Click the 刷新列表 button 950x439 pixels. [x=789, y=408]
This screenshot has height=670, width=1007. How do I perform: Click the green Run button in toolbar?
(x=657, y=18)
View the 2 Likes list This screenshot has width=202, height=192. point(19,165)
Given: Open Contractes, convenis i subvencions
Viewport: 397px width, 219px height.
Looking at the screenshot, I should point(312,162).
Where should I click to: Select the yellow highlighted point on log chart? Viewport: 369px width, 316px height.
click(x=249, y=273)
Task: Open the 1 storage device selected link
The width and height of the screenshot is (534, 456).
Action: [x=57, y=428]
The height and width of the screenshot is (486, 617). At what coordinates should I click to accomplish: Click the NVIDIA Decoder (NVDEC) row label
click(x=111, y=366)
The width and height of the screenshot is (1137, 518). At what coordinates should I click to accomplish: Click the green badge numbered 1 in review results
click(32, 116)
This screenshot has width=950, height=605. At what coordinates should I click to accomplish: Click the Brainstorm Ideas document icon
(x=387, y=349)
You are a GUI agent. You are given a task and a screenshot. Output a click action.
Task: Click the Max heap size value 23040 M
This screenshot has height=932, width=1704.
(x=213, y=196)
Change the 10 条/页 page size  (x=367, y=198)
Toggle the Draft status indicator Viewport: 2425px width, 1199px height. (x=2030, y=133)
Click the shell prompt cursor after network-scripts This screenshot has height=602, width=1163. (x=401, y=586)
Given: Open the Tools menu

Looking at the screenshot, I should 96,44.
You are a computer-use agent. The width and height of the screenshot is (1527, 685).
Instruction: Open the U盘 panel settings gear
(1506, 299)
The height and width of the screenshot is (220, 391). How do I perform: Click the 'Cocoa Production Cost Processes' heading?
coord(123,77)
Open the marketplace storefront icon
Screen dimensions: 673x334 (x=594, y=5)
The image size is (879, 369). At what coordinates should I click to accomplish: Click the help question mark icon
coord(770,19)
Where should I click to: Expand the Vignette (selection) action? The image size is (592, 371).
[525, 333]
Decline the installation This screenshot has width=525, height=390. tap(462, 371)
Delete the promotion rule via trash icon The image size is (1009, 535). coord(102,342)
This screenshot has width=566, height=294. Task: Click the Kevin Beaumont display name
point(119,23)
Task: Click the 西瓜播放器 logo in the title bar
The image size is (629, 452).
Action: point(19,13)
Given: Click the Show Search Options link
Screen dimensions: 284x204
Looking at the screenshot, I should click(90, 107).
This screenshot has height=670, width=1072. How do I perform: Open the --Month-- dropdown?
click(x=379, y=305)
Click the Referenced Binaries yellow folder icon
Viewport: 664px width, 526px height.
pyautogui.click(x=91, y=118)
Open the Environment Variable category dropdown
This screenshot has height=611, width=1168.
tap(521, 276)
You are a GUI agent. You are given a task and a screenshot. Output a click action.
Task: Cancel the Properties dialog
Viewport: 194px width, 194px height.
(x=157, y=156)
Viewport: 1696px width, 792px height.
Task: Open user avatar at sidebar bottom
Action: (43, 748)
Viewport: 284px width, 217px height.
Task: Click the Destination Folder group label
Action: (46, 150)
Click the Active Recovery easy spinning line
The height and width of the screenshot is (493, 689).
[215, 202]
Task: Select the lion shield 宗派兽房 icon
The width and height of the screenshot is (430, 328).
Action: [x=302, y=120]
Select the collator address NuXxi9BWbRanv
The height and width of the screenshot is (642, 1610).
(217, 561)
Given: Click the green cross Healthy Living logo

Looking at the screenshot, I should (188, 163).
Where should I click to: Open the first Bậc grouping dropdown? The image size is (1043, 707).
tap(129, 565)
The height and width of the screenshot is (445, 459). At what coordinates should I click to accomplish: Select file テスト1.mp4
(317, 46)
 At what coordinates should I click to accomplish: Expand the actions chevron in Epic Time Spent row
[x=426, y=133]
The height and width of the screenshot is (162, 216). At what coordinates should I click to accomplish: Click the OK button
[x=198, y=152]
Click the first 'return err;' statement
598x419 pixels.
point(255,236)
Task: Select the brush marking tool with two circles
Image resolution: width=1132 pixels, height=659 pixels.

WORK TO BE COMPLETED —
Please count the lines in the data that include the word "link" and report the number by itself.

EXERCISE RESPONSE —
2